---- INFORMATION GIVEN
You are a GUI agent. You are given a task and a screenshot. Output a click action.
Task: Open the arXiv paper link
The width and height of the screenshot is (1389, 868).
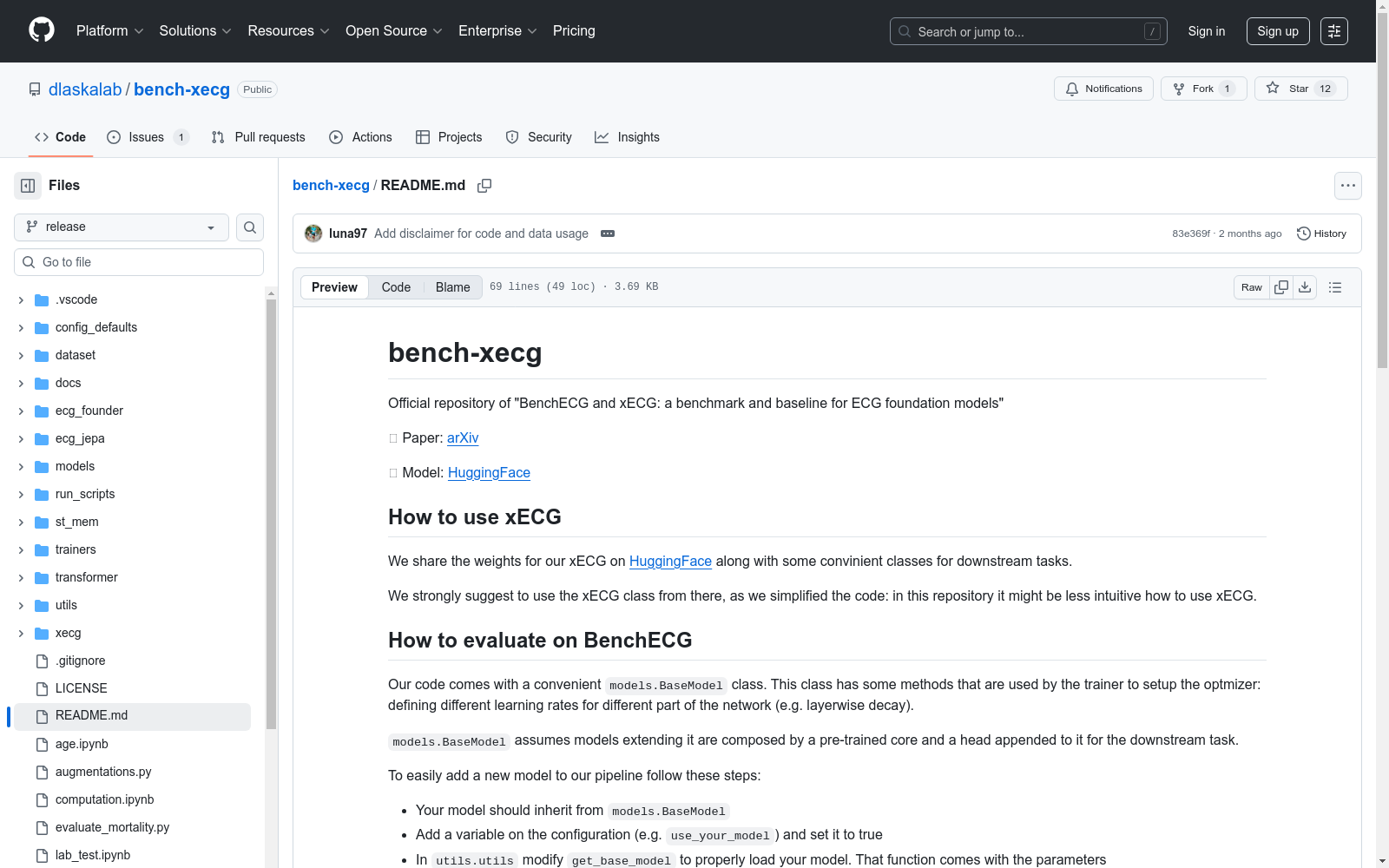point(463,438)
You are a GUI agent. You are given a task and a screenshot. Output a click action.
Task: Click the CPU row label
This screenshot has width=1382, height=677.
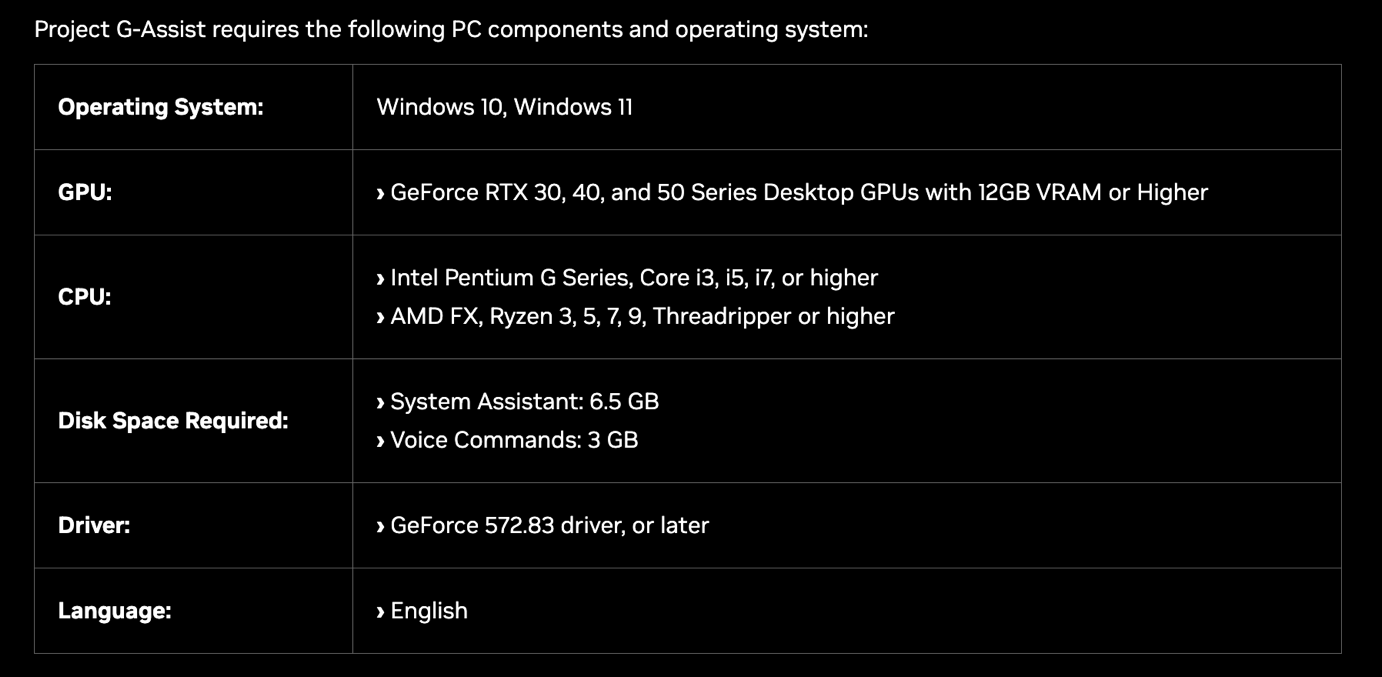[x=85, y=297]
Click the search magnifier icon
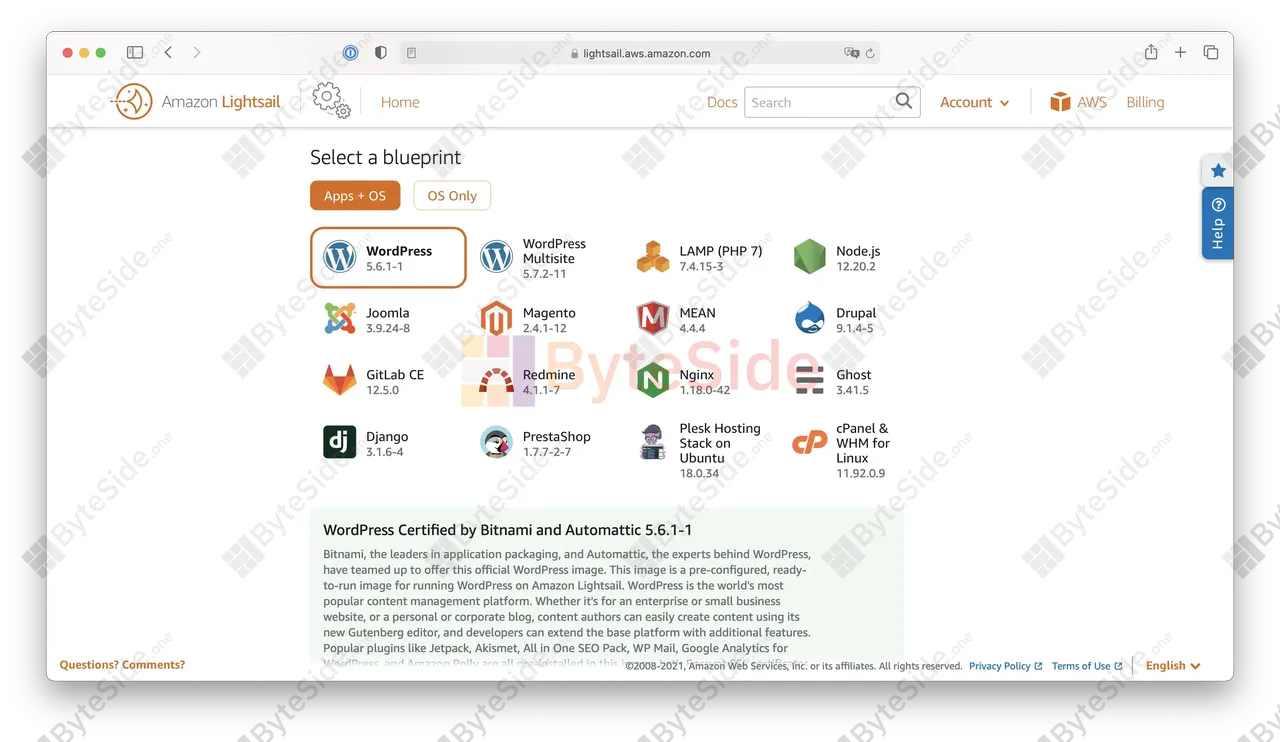1280x742 pixels. (x=904, y=101)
--------
• **DESCRIPTION OF THE TASK**
Begin with the line containing "Task: Open the arXiv paper link" and end with the last line of the entries above. Copy those lines exactly, both ends included, and drop every picture.

• **SOLVED PROBLEM**
Task: Open the arXiv paper link
The width and height of the screenshot is (1389, 868).
point(463,438)
You are a GUI agent. You are given a task and a screenshot. Output a click action.
Task: Click the CPU row label
This screenshot has width=1382, height=677.
[x=85, y=297]
Click the search magnifier icon
1280x742 pixels. (x=904, y=101)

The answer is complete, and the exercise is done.